▶ [FRAGMENTO CITADO]
Que lo más trascendente de las protestas indepes del 21D sea el baño de realidad que le dio un mosso antidisturbio a un CDR agente rural --"¿Qué república ni qué cojones? ¡La república no existe, idiota!"-- indica mucho sobre el nivel del procés y el de sus seguidores.

Esas dos frases son el resumen perfecto de lo que ha sido este disparate, describe de forma fidedigna la situación actual y da algunas pistas sobre cuál es la estrategia que el constitucionalismo debería seguir frente al independentismo. Quizás por eso y para evitar que cunda el ejemplo el conseller de Interior, Miquel Buch, ha anunciado que abrirá una investigación contra el mosso filósofo. Delirante.

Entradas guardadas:
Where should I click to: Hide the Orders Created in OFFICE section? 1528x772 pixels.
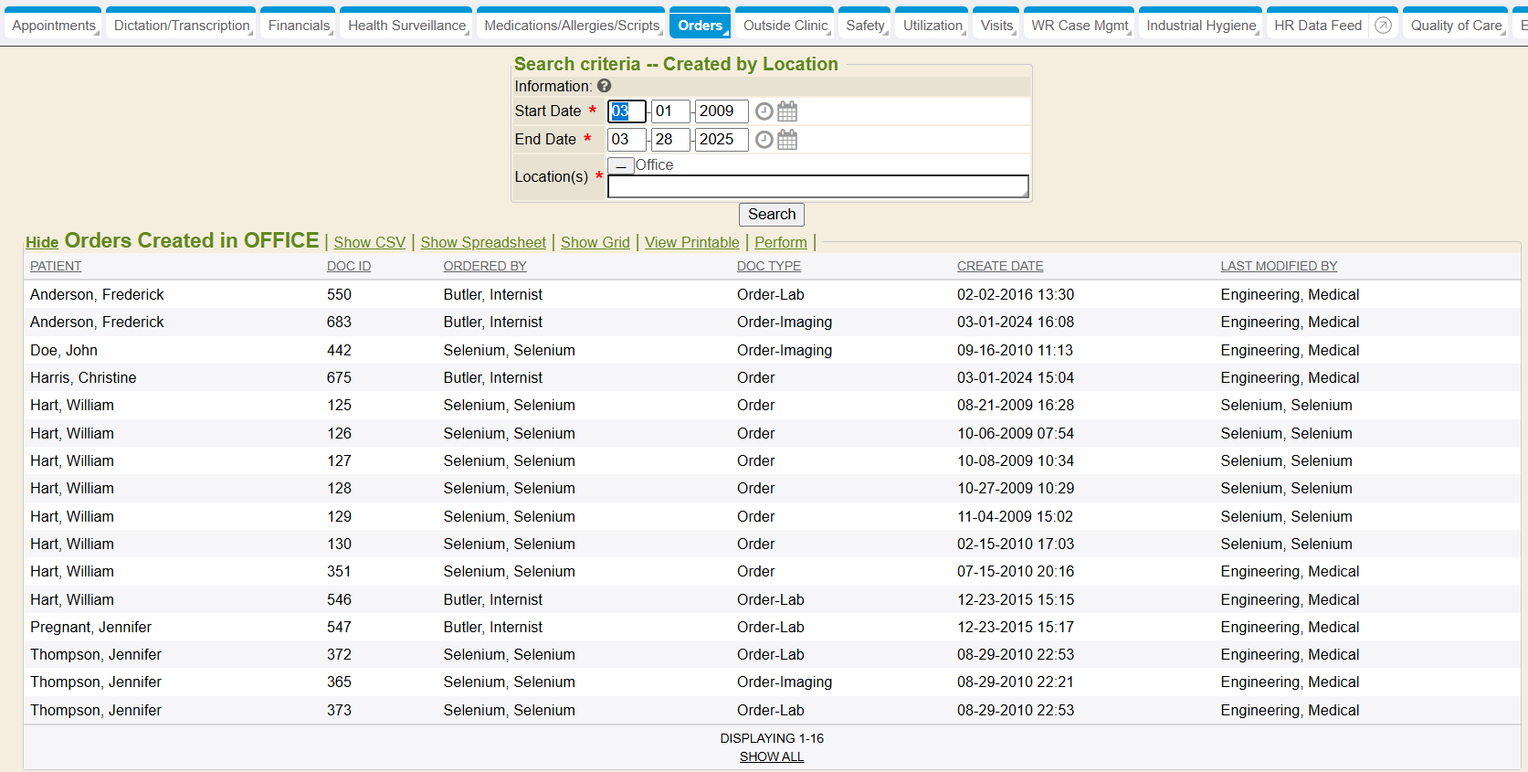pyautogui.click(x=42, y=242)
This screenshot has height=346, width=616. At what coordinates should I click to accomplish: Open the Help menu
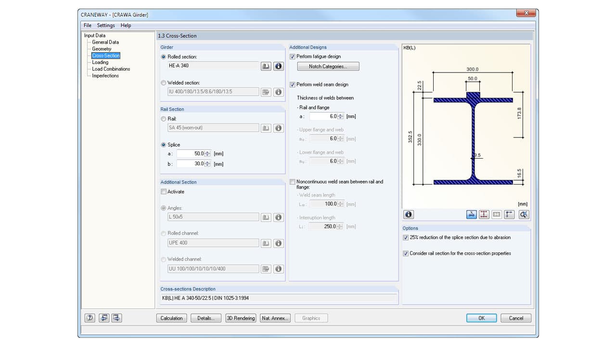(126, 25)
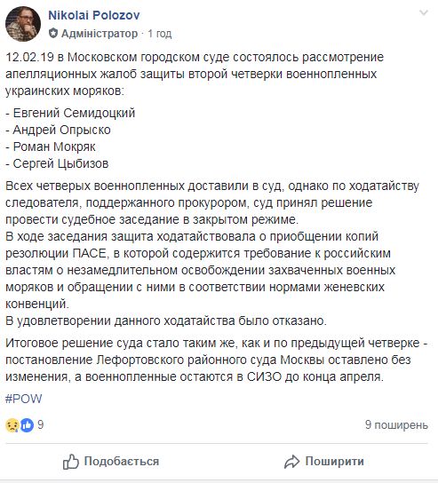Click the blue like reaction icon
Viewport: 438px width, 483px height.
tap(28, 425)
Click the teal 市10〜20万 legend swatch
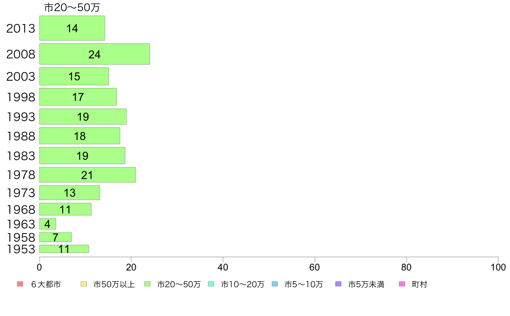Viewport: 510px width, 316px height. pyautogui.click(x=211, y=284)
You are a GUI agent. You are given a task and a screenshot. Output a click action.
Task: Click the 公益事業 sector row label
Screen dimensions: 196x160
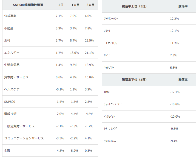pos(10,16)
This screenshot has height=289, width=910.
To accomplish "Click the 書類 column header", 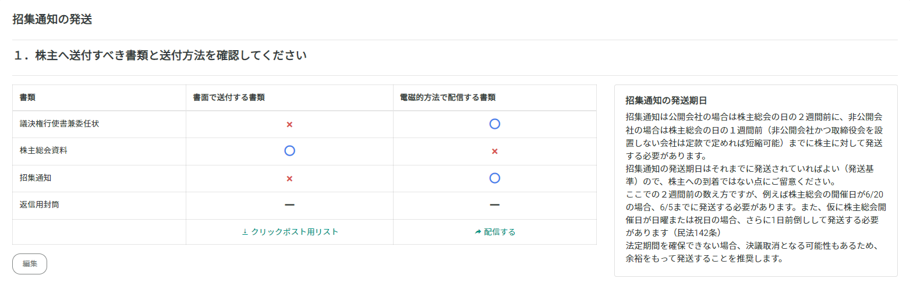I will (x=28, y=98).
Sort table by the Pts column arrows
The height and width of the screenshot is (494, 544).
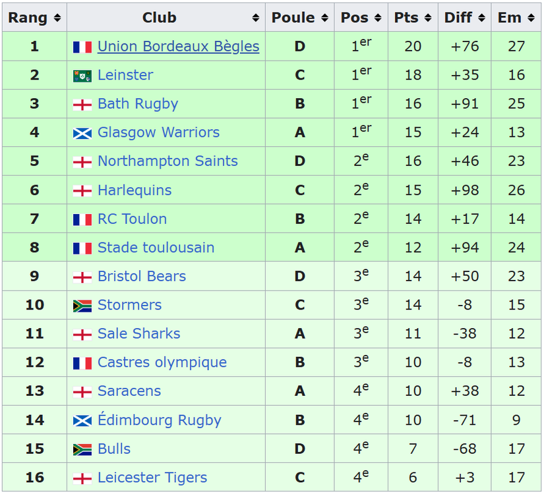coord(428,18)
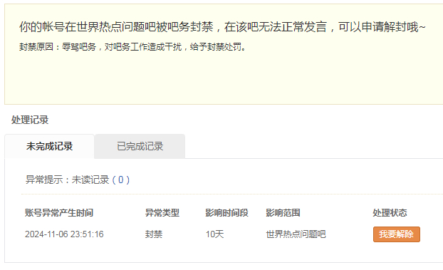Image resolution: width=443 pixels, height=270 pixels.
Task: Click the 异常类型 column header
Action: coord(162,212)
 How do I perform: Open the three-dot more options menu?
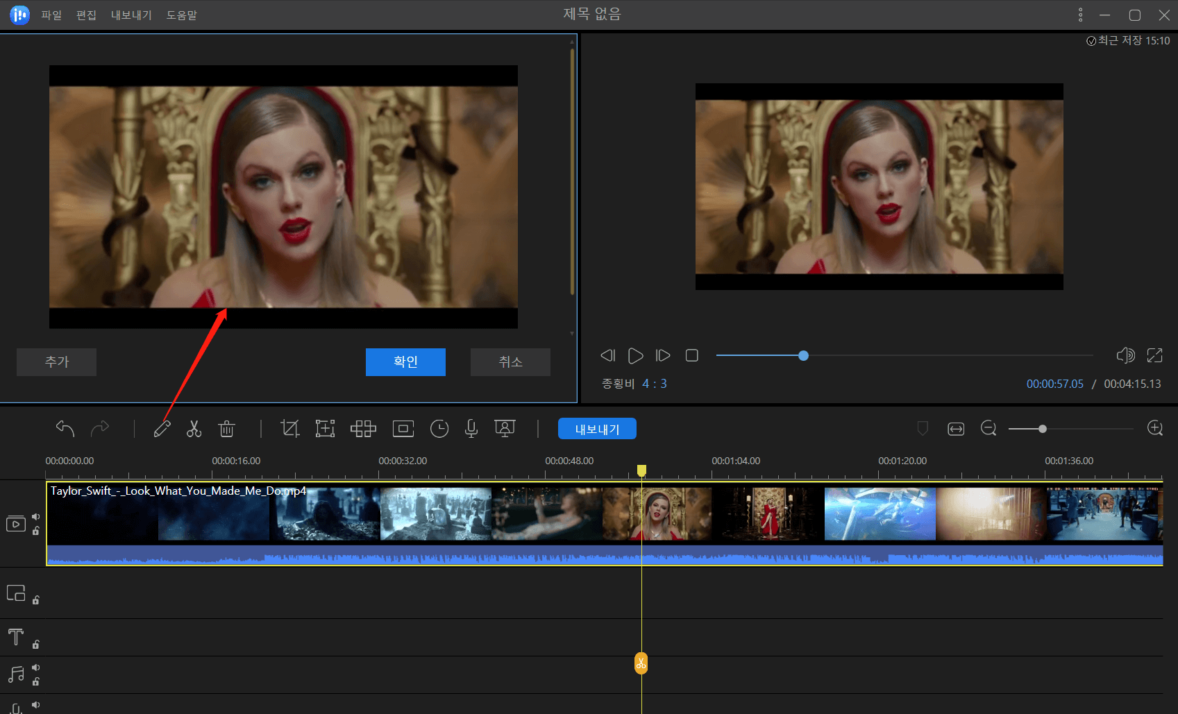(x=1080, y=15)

---

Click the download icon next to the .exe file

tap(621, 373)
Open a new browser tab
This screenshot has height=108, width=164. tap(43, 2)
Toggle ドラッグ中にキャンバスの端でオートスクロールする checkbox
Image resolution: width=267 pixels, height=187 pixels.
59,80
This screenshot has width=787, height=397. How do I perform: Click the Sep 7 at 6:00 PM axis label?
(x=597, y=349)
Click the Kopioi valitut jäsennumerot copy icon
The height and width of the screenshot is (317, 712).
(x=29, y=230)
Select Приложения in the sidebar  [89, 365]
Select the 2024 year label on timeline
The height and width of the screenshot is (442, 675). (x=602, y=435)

▶ [QUÉ HARÁS]
Continúa el texto sobre las protestas independentistas del 21D justo después de su última frase.

▶ [RESPUESTA A CONTINUACIÓN]
Lo cierto es que todo el procés ha sido un fake. Con unos efectos terribles para los catalanes --y probablemente de forma especial para sus impulsores-- que durarán generaciones, sí, pero un fake. Fueron un fake los dos referéndums secesionistas (el 9N y el 1-O). Fueron un fake las elecciones plebiscitarias del 27S de 2015. Fue un fake la promesa de Rufián de abandonar el Congreso 18 meses después (“ni un día más”). Fueron un fake las dos duis (10-O y 27-O; la primera, de ocho segundos de duración, y la segunda, seguida de una vergonzosa estampida de sus líderes más destacados, al más puro estilo Dencàs). Es un fake el Consell per la República de Puigdemont (inicialmente, “de” la República, pero convenientemente modificado para suavizar el ridículo). E incluso ha sido un fake la grotesca huelga de hambre de los cuatro magníficos de Lledoners (ni tres semanas ha durado la dieta).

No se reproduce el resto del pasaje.